Avec son bas prix, le gaz de schiste retarde l'émergence d'énergies réellement propres et nuit à la lutte contre les changements climatiques.

C'est l'avis de l'économiste en chef de l'Agence internationale de l'énergie (AIE), Fatih Birol, dont les propos ont été relayés par plusieurs médias internationaux et spécialisés.

L'argument n'est pas nouveau, il revient souvent dans la bouche d'écologistes, mais venant de l'AIE, il est dévastateur pour l'industrie gazière, qui se vante d'être verte.

Lors d'une conférence à Londres il y a quelques jours, M. Birol a affirmé qu'il sera «virtuellement impossible» de contenir les émissions mondiales de gaz à effet de serre (GES) en deçà du niveau qui provoquerait des changements climatiques dangereux.

En plus d'un manque de volonté politique pour limiter les émissions de carbone, M. Birol dit que l'apparition du gaz de schiste a provoqué une «révolution mondiale des sources non conventionnelles de gaz» et menace de freiner l'investissement dans les projets d'énergie renouvelable sur la planète.

«Il y aura de vifs débats entre les ministres responsables de l'énergie, du climat et des finances partout dans le monde à savoir si on devrait continuer de subventionner les énergies renouvelables, alors que la situation du gaz a changé de façon si radicale», a dit M. Birol.

Selon lui, le boum du gaz de schiste a déjà causé une baisse de 50% des investissements dans les énergies renouvelables comme le solaire et l'éolien aux États-Unis.

Selon Stéphane Gosselin, de l'Association pétrolière et gazière du Québec (APGQ), cette question ne devrait pas influencer la décision d'exploiter le gaz de schiste québécois.

«Au Québec, on consomme déjà pour 2 milliards de gaz par année, dit-il.
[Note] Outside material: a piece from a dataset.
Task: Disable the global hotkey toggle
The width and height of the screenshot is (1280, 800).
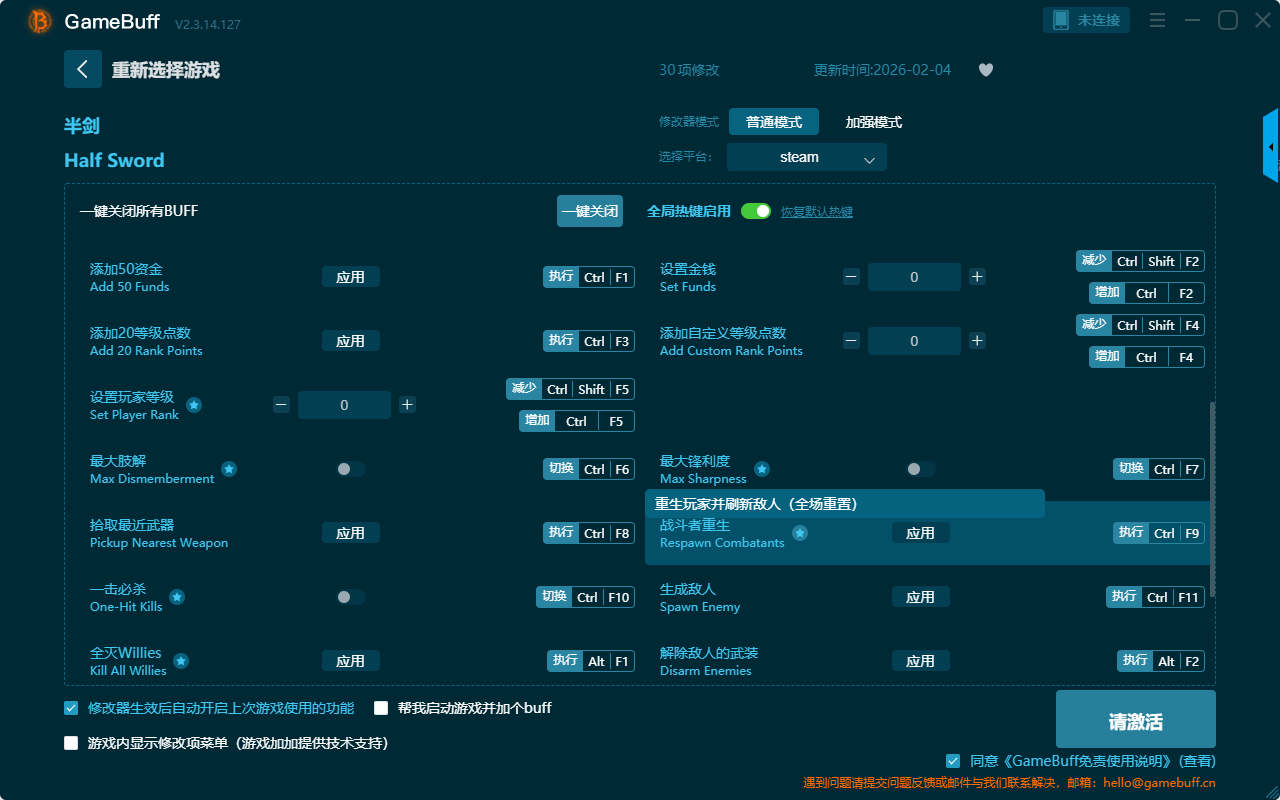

Dans bien des procédés, on ne peut pas le remplacer par de l'électricité. La question demeure: est-ce qu'on veut profiter des retombées? Je peux comprendre qu'on se pose des questions dans un contexte global. Mais au Québec, le lien est moins évident. Le but n'est pas de consommer 10 fois plus de gaz au Québec, mais de remplacer celui qu'on consomme déjà.»

Pour Patrick Bonin, coordonnateur climat et énergie à l'Association québécoise de lutte à la pollution atmosphérique (AQLPA), cela montre à quel point il ne faut pas se précipiter dans l'aventure gazière avant d'en avoir évalué toutes les conséquences.

«M. Birol nous dit que les gaz de schiste sont en train de tuer les énergies renouvelables, que ce soit l'hydroélectrique, l'éolien ou le solaire. C'est comme un pusher qui introduit une nouvelle drogue sur le marché alors que les gens essaient de se sevrer.»

Steven Guilbeault, d'Équiterre, tente quant à lui de remettre en perspective la déclaration de M. Birol. «Il connaît ça mieux que moi, alors s'il pense que ça nuit aux énergies renouvelables, c'est inquiétant, dit-il. Mais c'est difficile de savoir ce qui se passe avec les énergies renouvelables, avec le contexte économique.»

Le bilan américain s'alourdit

L'avantage du gaz sur le charbon s'amenuise encore plus avec un nouveau rapport de l'Agence de protection de l'environnement des États-Unis (EPA).

L'agence a revu la façon dont elle calcule les fuites des puits de gaz de schiste aux États-Unis.

Dans un document technique daté de novembre 2010, la nouvelle méthode de calcul impute des émissions de gaz à effet de serre (GES) 3500 plus élevées pour les opérations de fracturation des puits.

Pour la forme, l'Agence a refait ses calculs pour l'année 2006. Résultat: les émissions liées à tout le secteur de la production pétrolière et gazière doublent avec le nouveau calcul, passant de 90 à 198 millions de tonnes.

C'est l'équivalent d'ajouter la pollution de tout le Québec au bilan de l'industrie.

Du coup, l'avantage du gaz sur le charbon est moins grand. Selon un calcul du groupe de journalisme d'enquête ProPublica, cet avantage serait diminué de moitié.

Le gaz demeure cependant moins polluant que le charbon du point de vue du smog, des pluies acides et d'autres produits nocifs comme le mercure.

Mais selon Patrick Bonin, l'EPA sert un «sérieux avertissement» avec sa réévaluation. «Il y a certainement des gouvernements qui vont cesser de favoriser le gaz», dit-il.